Meanwhile, JFluid was profiling my code. Clicking on the Profile> Get latest results menu took me to the CPU results tab, which displayed the window in Figure 2. The top line showed that my doPost() method took 409 milliseconds (ms). Of that time, however, only 2.16 ms were actually spent in the code of doPost() itself; the rest of the time was spent in methods called by doPost(). In particular, the java.lang. String.split() method took up a huge amount of time - 243 ms. That's almost twice the amount of time used by PrimeNumbers.getEratosthenes() to generate the prime numbers. Drilling a little deeper, I saw that most of the time in PrimeNumbers getEratosthenes() was actually spent in a method I wrote to convert the answer to a string. Wasteful string processing was hurting performance.

In addition to wasting CPU cycles, the code was also wasting heap space. Using the Monitors tab to watch the graph of heap usage I noticed that the heap continued to grow as I used the servlet to request additional prime numbers. Some of that growth was expected, but the servlet was caching answers so requests with a previously requested value should not have caused much additional memory usage. But they did. This is due to a bug I put in on purpose: the cache was broken because the key used to add to the cache was not the same key used to request entries from the cache. So if 123456 is requested four times, there will be four instances of PrimeNumber in the cache, even though only one is needed. The extra instances of PrimeNumber cannot be garbage collected from the heap because the cache holds references to them.

To identify this memory leak I selected Object liveness from the Instrument menu. This turned off JFluid's CPU profiling and turned on detailed profiling of object allocations. Since this was a small application, I set the allocation counter to 1 to get complete profiling. To reduce the overhead incurred, I set the stack trace depth that it records to 3. Then I went back to my browser and did four more requests of prime numbers.

When I clicked on Profile > Get latest results, the Memory results tab displayed with the list of objects allocated since my selection of Object liveness. The line of interest was this one:

4 live obj. - 4 alloc obj. - 3.8 avg. age - 2 surv. gen. - 4 total alloc obj. -
PrimeNumbers

Each time I requested a prime number I used the same value: 123456. Only one live instance of the PrimeNumbers class should exist. There are three extra objects because of the cache bug. After "live objects," the other figures reported are:

  • alloc. obj: The number of allocations being tracked
  • avg. age: The average of the number of garbage collections the live objects have survived
  • surv. gen.: The number of different ages of the live objects
  • total alloc. obj: All allocations including those that are not being tracked
These numbers provide clues when you are looking for memory leaks. Double-clicking the line of figures brings up a window that shows the different stack traces that were captured for each profiled object. In my example application the problem was obvious from the number of live objects reported. Unfortunately, memory leak detection is not always so simple. This is why the average age and surviving generation tail values are displayed. As described in the "Features" section, classes with large values for these figures are potential sources of memory leaks.
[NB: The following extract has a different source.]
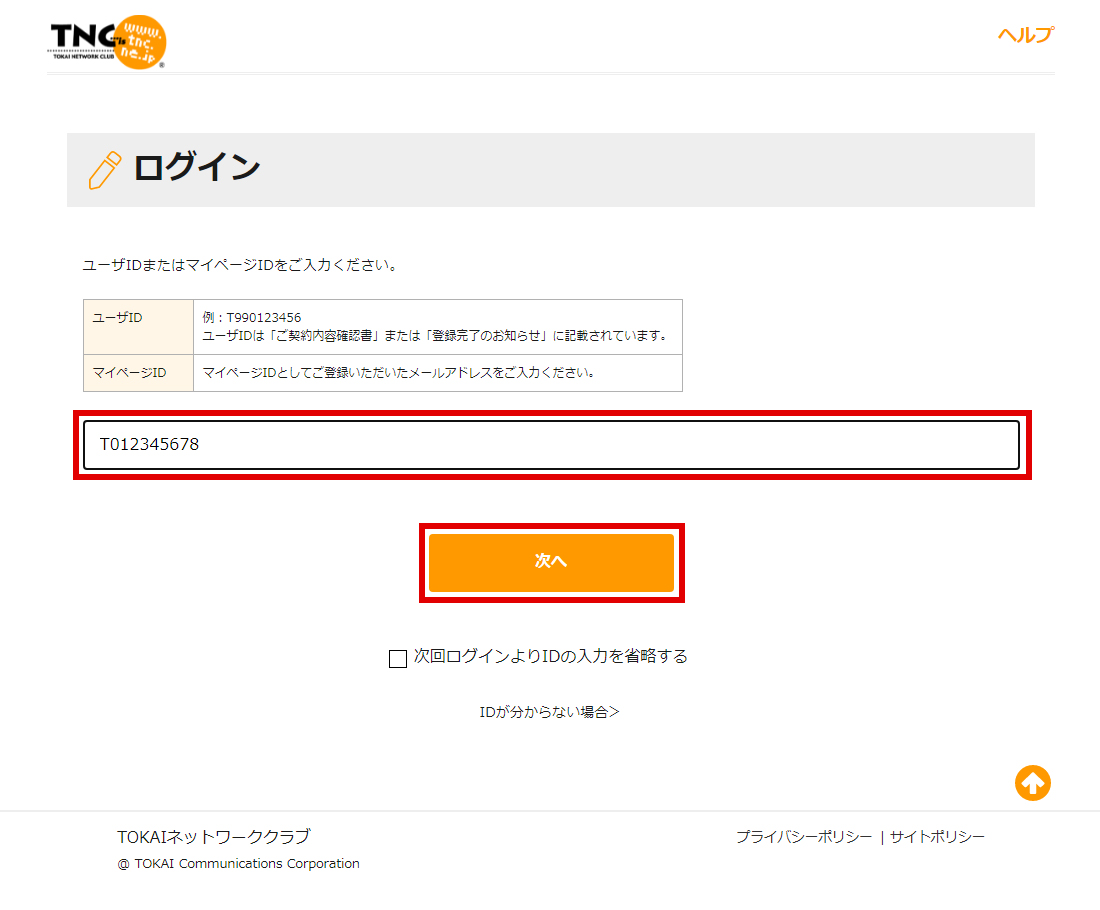Click the ユーザIDまたはマイページIDをご入力ください instruction text

pos(240,266)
Using JFluid on Unix Systems
The only difference between running JFluid on a Windows system and a Unix system is the method of attaching to a running JVM. On Unix systems the JFluid tool sends a SIGQUIT signal to the running JVM to establish a connection. To do that the JFluid client must be running with adequate privileges. For example, when testing on Solaris 9, I was attaching the JFluid client to the JVM used by Sun ONE Web Server v6.1. By default, that JVM was run by the user ID nobody. So I had to run the JFluid tool as nobody, not as another user.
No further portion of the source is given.